■ Exercise directions
Leave the pictures out, and transcribe the material below exactly from the line with "Task: Share the 'oh ok found it' tweet" to the line with "Select the black and gold blade slot", both lines included.

■ Excerpted records
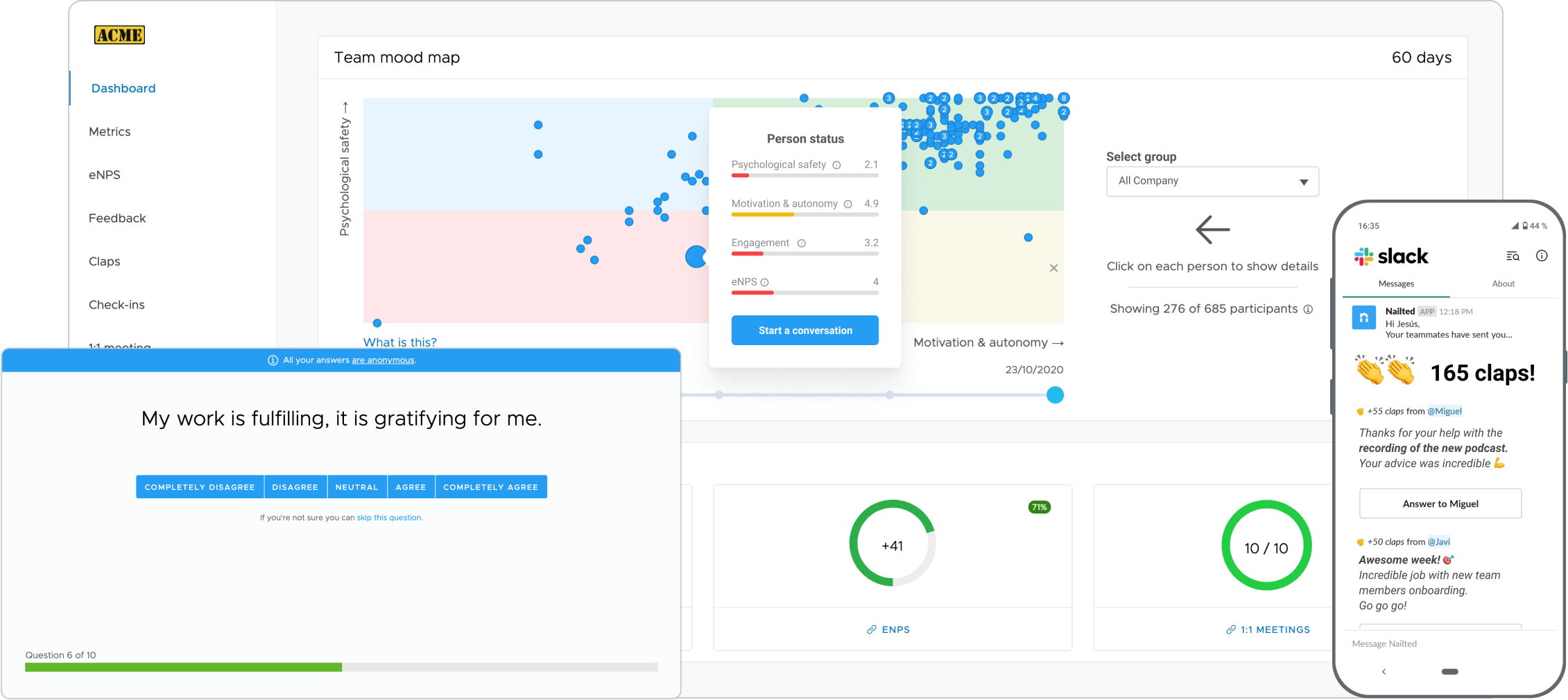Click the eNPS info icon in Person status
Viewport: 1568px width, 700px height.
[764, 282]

--

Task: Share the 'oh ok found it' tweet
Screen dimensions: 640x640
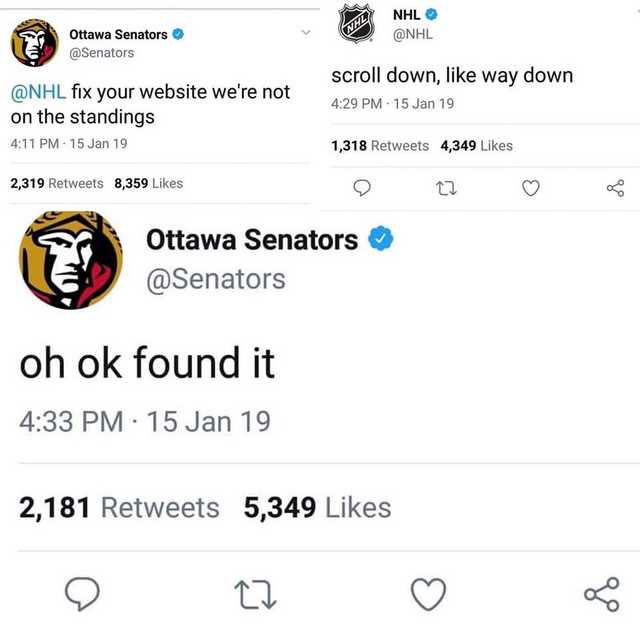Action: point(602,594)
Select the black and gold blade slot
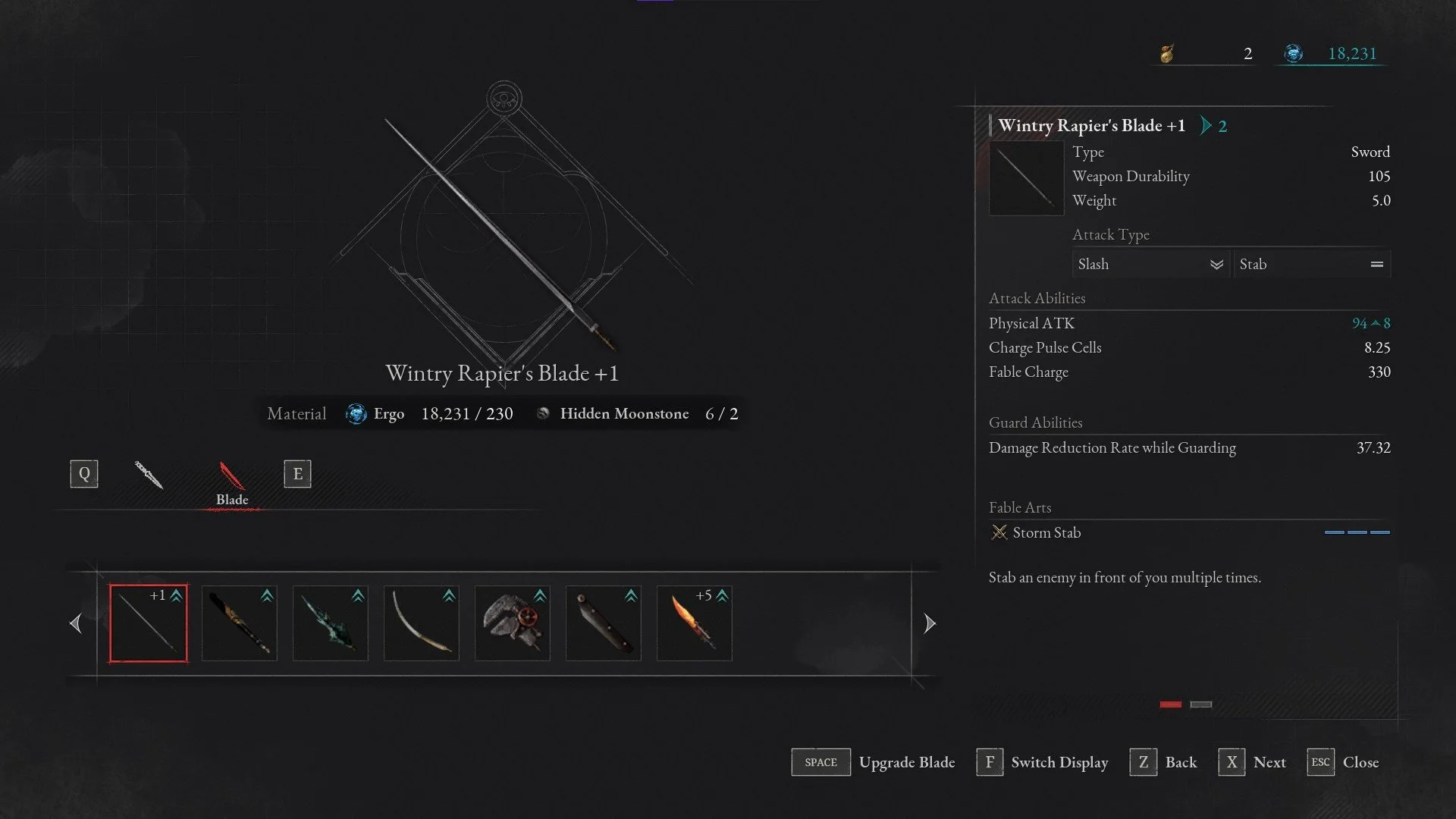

■ Solution
Task: Share the 'oh ok found it' tweet
Screen dimensions: 640x640
Action: point(602,594)
Select the black and gold blade slot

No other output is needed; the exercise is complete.